**BRIEF:**
Please carry on the passage about Jung, the numinous, and synchronicity, picking up after its last sentence.
#### PROVIDED TEXT ####
Similarly, Jung repeatedly described the appearance of the numinous as the abrupt intrusion of another reality into the ordinary conscious state—as something that suddenly crosses one’s path, that stops one up short, that is imbued with an uncanny, challenging, often destabilizing quality.  It overwhelms one with its alterity.  It is autonomous, trickster-like, beyond anticipation or control. 

Such an understanding and experience can be seen as underlying Jung’s entire psychology, with its distinctive emphasis on the unpredictable, autonomous, and ultimately spiritual nature of the unconscious in its interaction with the conscious ego.  Through this lens Jung understood the nature and function of dreams, of psychological symptoms, of slips and errors, of synchronicities, of suddenly intrusive events whether inner or outer, of “fate”—of the entire modus operandi of the archetypal dimension as it unpredictably impresses itself upon human experience.  The very phenomenon of synchronicity can be recognized as a vivid expression of precisely these two archetypal principles in close interplay: the metaphysical trickster, the unexpected correspondence of inner and outer events revealing a deeper coherence of meaning in life than had previously been assumed possible, the inexplicable coincidence carrying a numinous charge, the sudden revelation of a spiritual purpose working within and subverting the apparent randomness of existence.  Here we can recall that Jung’s seminal paper on synchronicity—itself something of a cultural awakening to a transcendent dimension, disruptive of established assumptions and conventional logic, and not without its own confusing ambiguities—was published during the Uranus-Neptune square of the 1950s.
#### DATA PROVIDED ####
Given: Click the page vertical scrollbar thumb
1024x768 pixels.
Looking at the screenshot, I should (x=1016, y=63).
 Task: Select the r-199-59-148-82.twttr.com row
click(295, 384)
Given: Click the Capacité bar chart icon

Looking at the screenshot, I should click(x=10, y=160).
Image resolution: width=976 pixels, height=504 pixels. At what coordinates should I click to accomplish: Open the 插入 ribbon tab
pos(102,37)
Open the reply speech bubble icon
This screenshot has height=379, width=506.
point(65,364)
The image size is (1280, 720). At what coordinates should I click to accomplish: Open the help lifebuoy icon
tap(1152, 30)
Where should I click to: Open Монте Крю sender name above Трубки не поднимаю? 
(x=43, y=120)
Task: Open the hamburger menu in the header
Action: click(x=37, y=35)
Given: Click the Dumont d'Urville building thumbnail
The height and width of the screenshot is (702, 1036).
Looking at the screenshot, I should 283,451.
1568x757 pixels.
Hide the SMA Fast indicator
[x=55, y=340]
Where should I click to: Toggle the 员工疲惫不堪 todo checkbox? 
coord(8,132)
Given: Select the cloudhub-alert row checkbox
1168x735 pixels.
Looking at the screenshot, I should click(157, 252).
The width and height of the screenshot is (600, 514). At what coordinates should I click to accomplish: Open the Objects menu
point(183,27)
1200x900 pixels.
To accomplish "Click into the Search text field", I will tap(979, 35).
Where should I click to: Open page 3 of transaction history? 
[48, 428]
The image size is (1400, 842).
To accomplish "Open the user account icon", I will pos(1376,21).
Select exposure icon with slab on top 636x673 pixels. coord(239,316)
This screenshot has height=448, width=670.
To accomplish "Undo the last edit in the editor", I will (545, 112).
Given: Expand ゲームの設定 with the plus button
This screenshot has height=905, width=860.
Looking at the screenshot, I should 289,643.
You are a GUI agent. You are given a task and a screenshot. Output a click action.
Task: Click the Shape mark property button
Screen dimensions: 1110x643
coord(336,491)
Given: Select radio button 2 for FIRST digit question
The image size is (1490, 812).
####
**EXPECTED ANSWER:**
Jung’s enduring testament to this conception of the numinous that informed his psychology and his own life experience, so consistently expressive of the Uranus-Neptune complex and the trickster-like unpredictable spontaneity of the divine, was the ancient Latin motto he inscribed above the door of his house on the shore of Lake Zürich, where it can still be read today: Vocatus atque non vocatus deus aderit.  ("Called or not called, [the] God will come”). p. 403

Tarnas (2005) relates that synchronicity itself is characteristic of the Uranus-Neptune archetypal complex:


And equally suggestive of this motif is of course Jung’s concept of synchronicity itself, with its focus on spontaneous coincidental patterns of events that suddenly reveal unexpected meanings and an underlying unity of the inner and outer worlds.  In all these, a common archetypal theme is evident: the revelation of a long-hidden pattern of intelligibility, an intangible but encompassing principle of order—visible only with a certain kind of vision, often with numinous overtones, even in the most scientific contexts—unifying that which had been separate and unintelligible, and evoking a sense of sudden liberation, awakening, and unexpected illumination. (prepublication manuscript)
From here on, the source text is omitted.